The referral to a heart failure specialist can be made by a primary care provider. Many health systems also have heart failure teams that assist patients with heart failure management, these are excellent resources to use if they are available.

In this case, you will likely have to do the bulk of the heart failure learning so that you can teach your grandmother and monitor her progress. Black Americans are at greater risk for cardiovascular disease and stroke than White Americans.

What are some symptoms of a heart attack or palpitations?

A heart attack is a term that typically means ‘myocardial infarction’ or blockage of blood reaching the heart. To some people ‘heart attack,’ particularly ‘massive heart attack’ means sudden cardiac arrest (death). The symptoms of a heart attack are:

·         Chest pain, often radiating to the left jaw or arm (often an oppressive sensation like a squeezing)

·         Shortness of breath

·         Dizziness like you are going to faint

·         Nausea

·         Breaking out in a ‘cold sweat’ (diaphoresis)

·         Undue fatigue

·         Palpitations (fluttering in the heart from an abnormal heart beat)

These symptoms can occur in any combination and should receive prompt medical evaluation in an Emergency Room. If you are having a heart attack, the longer you wait, the more heart damage is being done. The combination of palpitations and dizziness is drastic and requires IMMEDIATE attention-it could be the only warning a person receives for a ‘massive heart attack.’

My mom is a 57-year-old smoker.

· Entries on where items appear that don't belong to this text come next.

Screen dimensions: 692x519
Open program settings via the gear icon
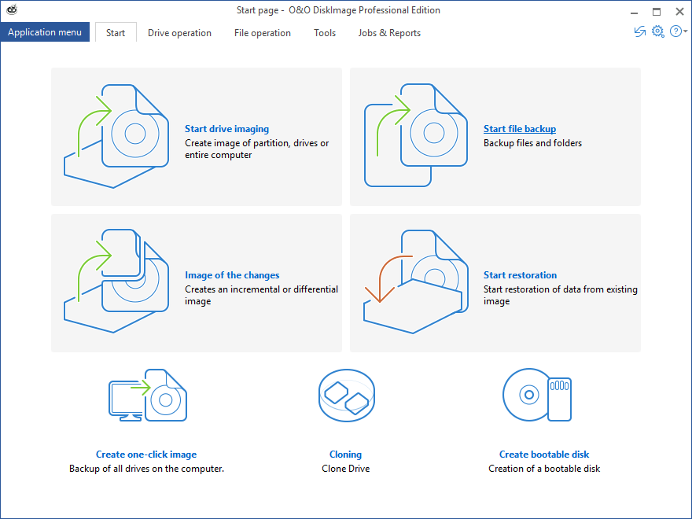coord(658,31)
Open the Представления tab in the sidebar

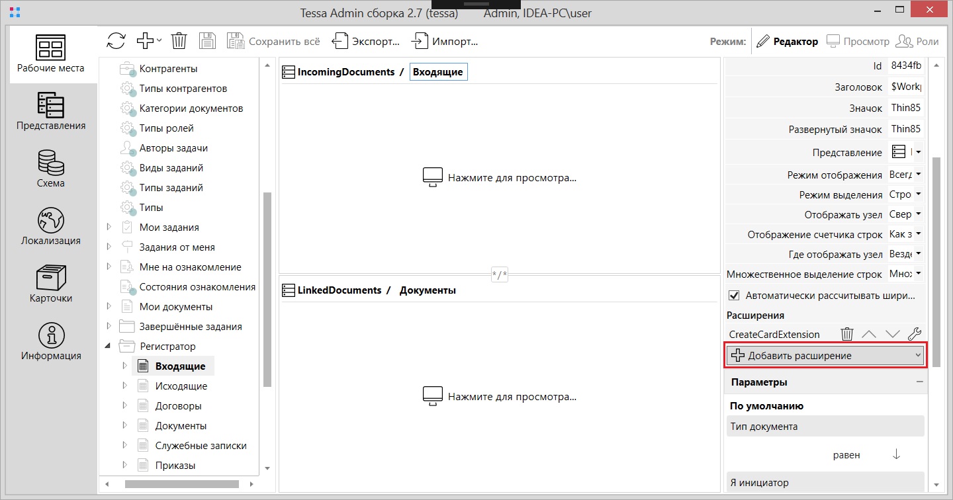point(50,111)
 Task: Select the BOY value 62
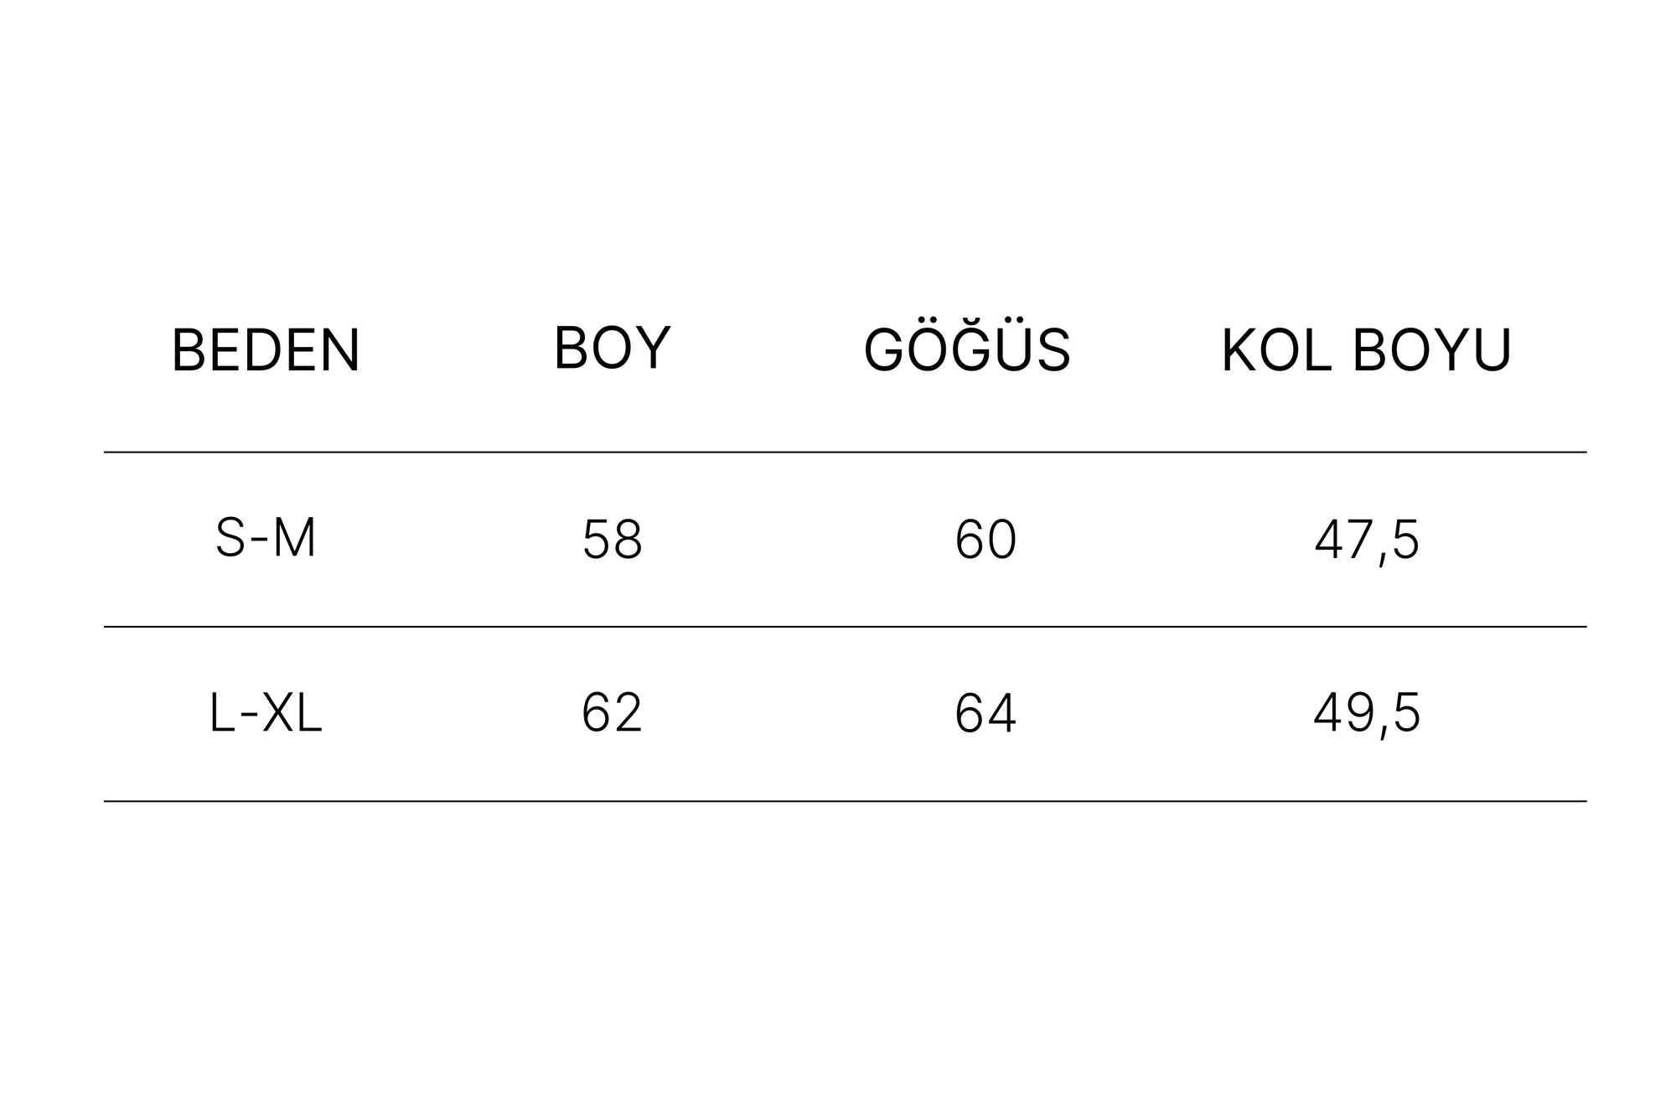[612, 714]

She has had blood clots in her lungs. Is that from smoking or is it a sign of heart problems?

Smoking makes a person’s blood clot much more easily. People should not smoke! People with blood clots should not smoke!! People who have lung problems, like blood clots, should not smoke!!! Your mother should stop smoking immediately!!!! Although quitting is easier said than done, there have been advances in medical therapy to help people break the habit. Many hospitals have smoking cessation classes and tobacco use (and quitting, perhaps with medication assistance) can be addressed by a primary care provider.

I am a 31-year-old woman, 5’2 and 106 pounds. I don’t smoke and work out regularly. I have frequent PVCs (premature ventricular contractions) and  PACs (premature atrial contractions) sometimes in couplets and triplets.

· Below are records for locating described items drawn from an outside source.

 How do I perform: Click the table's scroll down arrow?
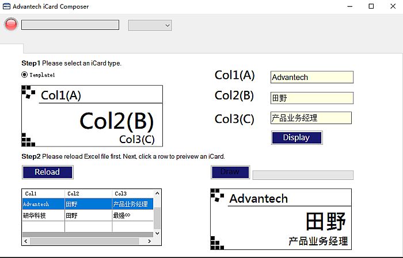pyautogui.click(x=157, y=233)
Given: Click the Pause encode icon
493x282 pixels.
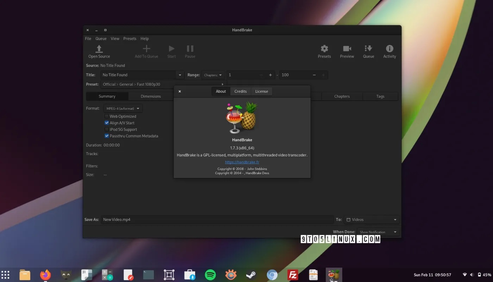Looking at the screenshot, I should (x=190, y=49).
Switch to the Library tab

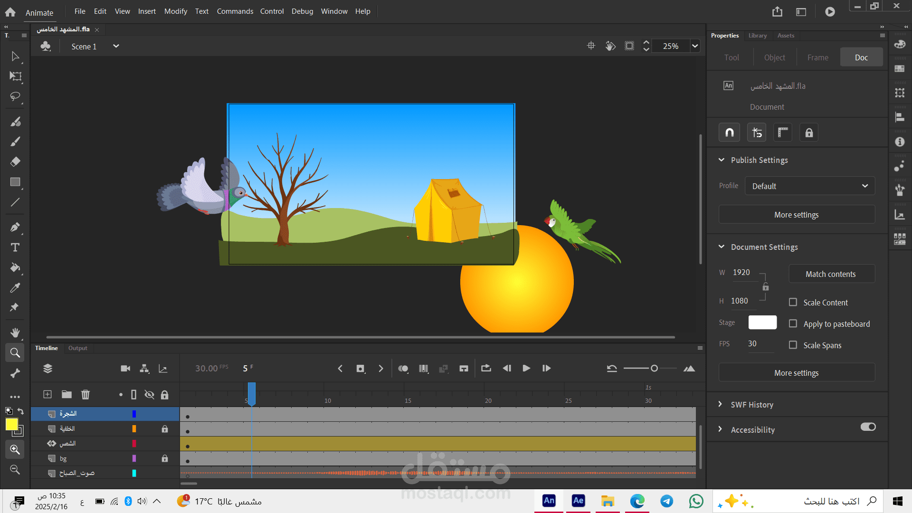click(757, 36)
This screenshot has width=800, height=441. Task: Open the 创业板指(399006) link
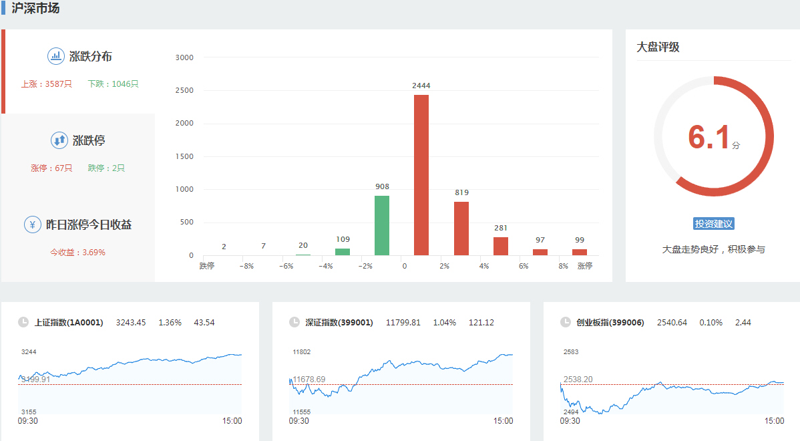pyautogui.click(x=610, y=323)
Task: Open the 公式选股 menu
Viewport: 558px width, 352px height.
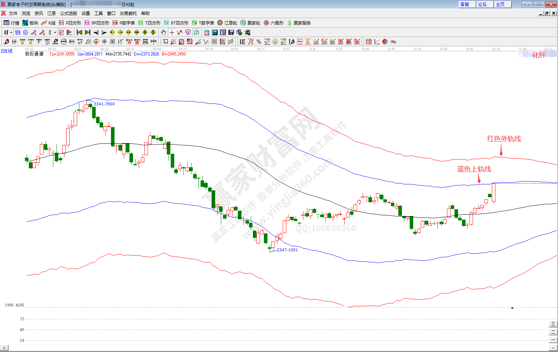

After some testing, it shows that I have leaky mitral and atrial valves. Are these things related and how serious should I take them? My cardiologist doesn’t seem at all worried or interested. Is this something I need to go deeper into? My mother died at the age of 53 due to heart disease.

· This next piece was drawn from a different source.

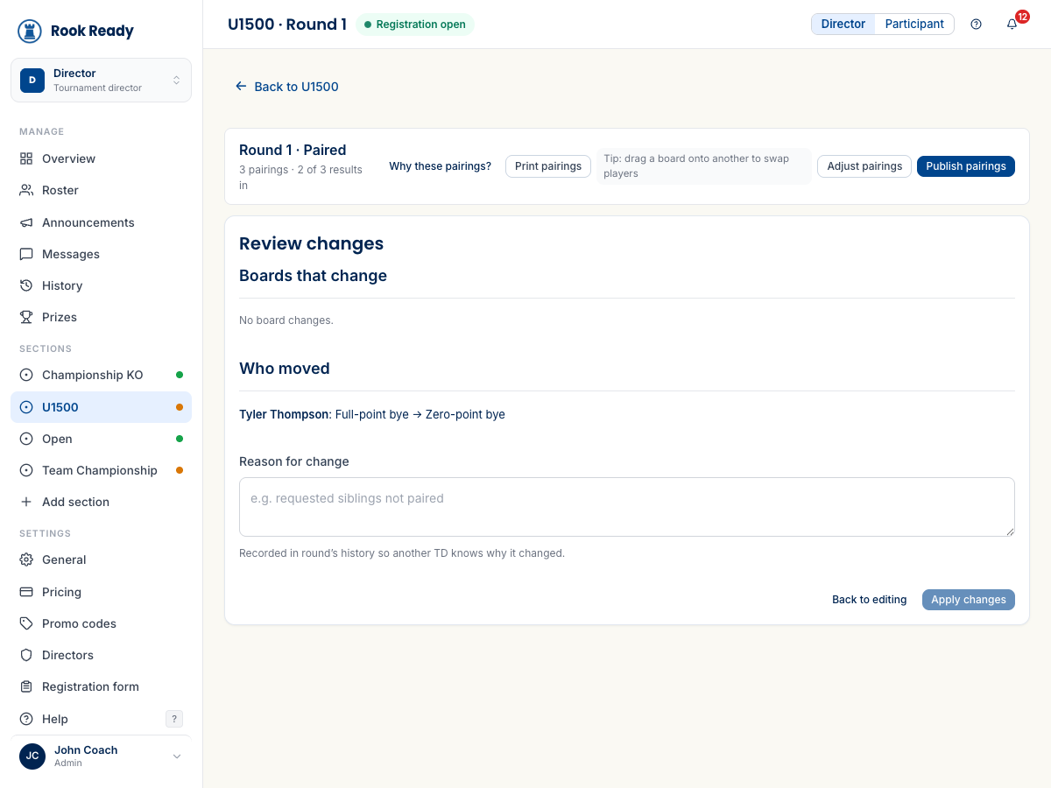Open Announcements megaphone icon

26,222
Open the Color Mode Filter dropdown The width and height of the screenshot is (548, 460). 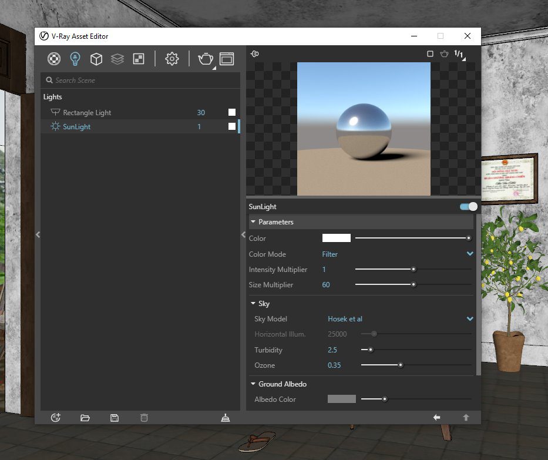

Mitral valve problems are commonly seen and often associated with the symptoms you describe. Your doctor apparently believes you have a mild disorder that does not warrant particular treatment at this time. If this is true, then often infective endocarditis prophylaxis (antibiotics before dental work, etc) is recommended. It is also recommended to watch (echocardiogram) the valve every 5 years to assure the condition has not changed. The palpitation can be problematic but the general dictum is that more harm (sometimes fatal) can be done by treating them than not. A cardiologist specializing in heart rhythm disorders is called an electrophysiologist and your cardiologist can refer you to one for evaluation.

Fast Facts on Heart Disease and Strokes:

  • Black women (49%) and Black men (44%) have higher rates of heart disease than White men (37%) and White women (32%).1
  • Between the ages of 45 and 64, Black men have a 70% higher risk and Black women have a 50% greater risk of developing heart failure than White men and women.
  • The earlier onset of heart failure means higher rates of hospitalization, earlier disability, and higher rates of premature death (death before the age of 65) for Black Americans.
  • The annual rate of first heart attacks and first strokes is higher for Black Americans than White Americans.